A comparação com Carandiru é apenas superficial. Enquanto no presídio paulista tudo partiu de uma briga de grupos, em Attica aconteceu uma revolta contra as condições sub-humanas da vida carcerária e a falta de cuidados médicos e de liberdade religiosa. Os números finais também ficam distantes: no Carandiru foram 111 mortos, quase o triplo de Attica.

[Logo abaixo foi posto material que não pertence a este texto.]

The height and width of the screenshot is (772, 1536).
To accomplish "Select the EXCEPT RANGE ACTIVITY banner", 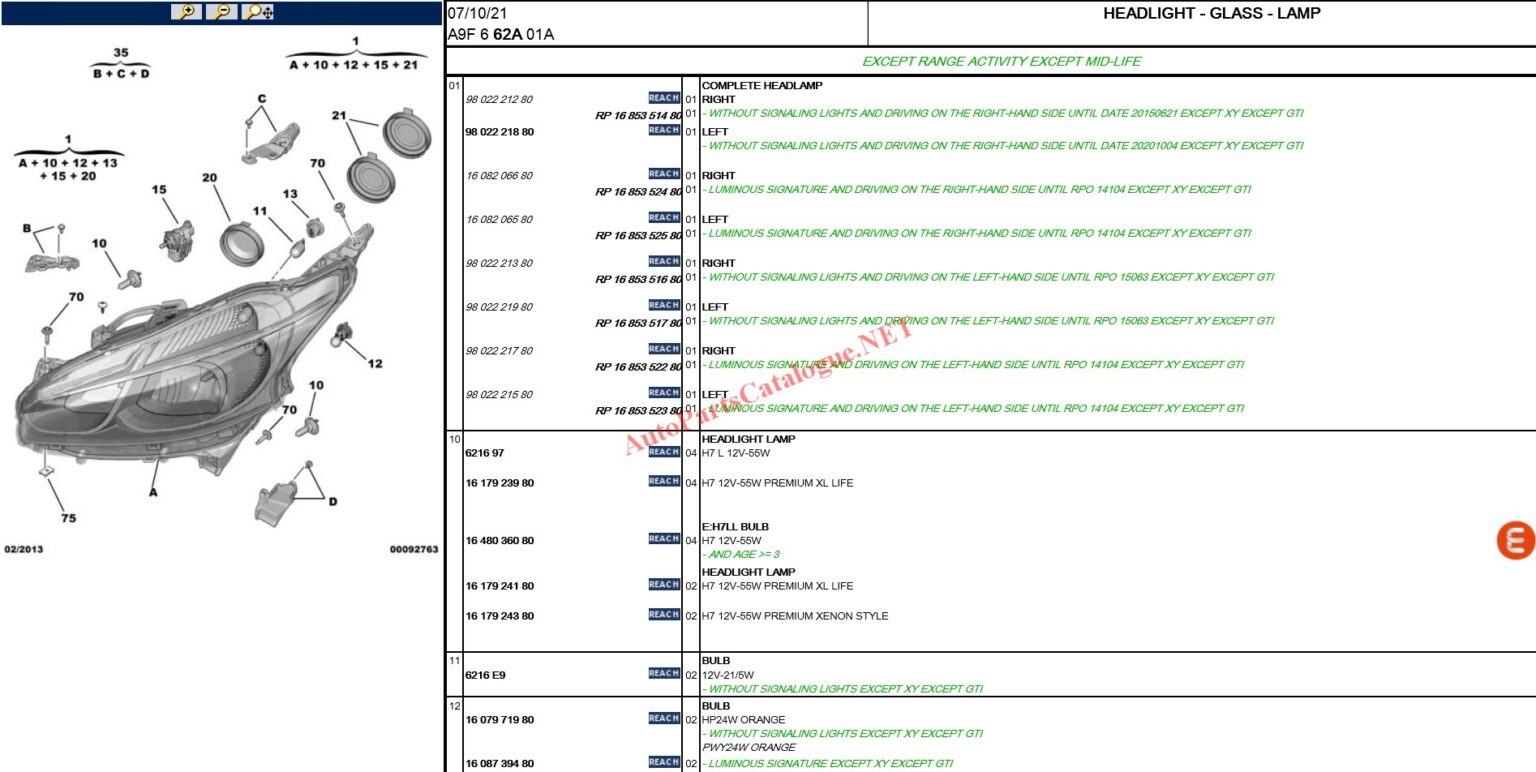I will click(x=1005, y=60).
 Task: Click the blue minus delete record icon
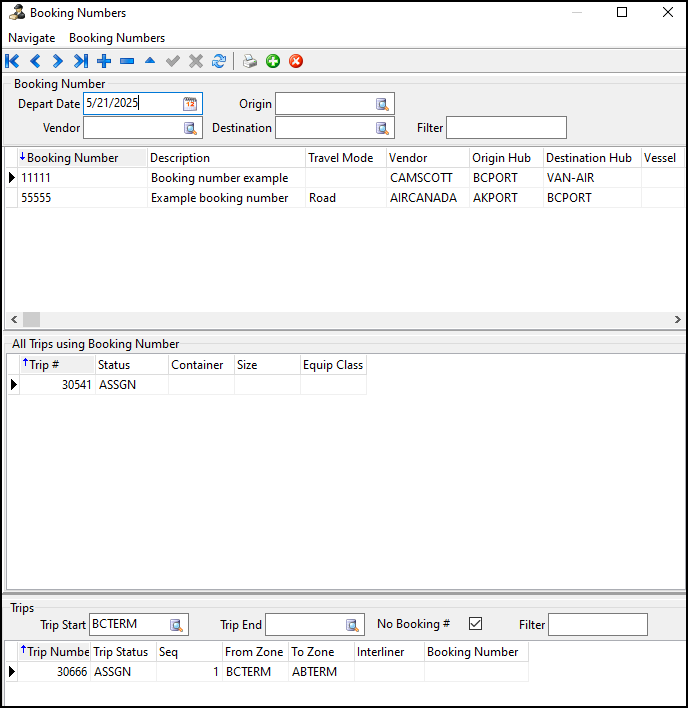click(x=127, y=61)
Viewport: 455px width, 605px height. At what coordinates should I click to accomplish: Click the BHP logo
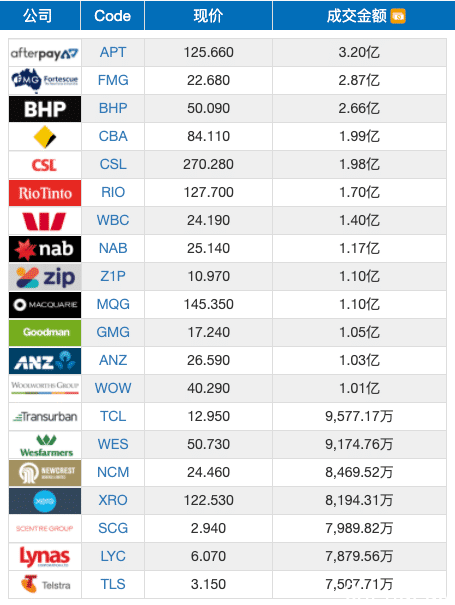pos(45,109)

Lembro-me de Al Pacino gritando “Attica! Attica!” enquanto, encurralado pela polícia, mantinha reféns num assalto a banco em Um Dia de Cão, filme de 1975. A rebelião de quatro anos antes estava no imaginário recente da população estadunidense. Exatos 50 anos depois, voltou com o documentário Attica, dirigido pelo veterano Stanley Nelson em parceria com a documentarista Traci Curry.
Como de costume, Nelson constrói uma narrativa excepcional a partir de recursos clássicos, como entrevistas e materiais de arquivo. Alguns ex-presidiários que participaram do motim, familiares de reféns, membros do comitê de mediação e o jornalista John Johnson, da ABC News, que cobriu o evento de perto, recontam a história ainda com resquícios de emoção e indignação.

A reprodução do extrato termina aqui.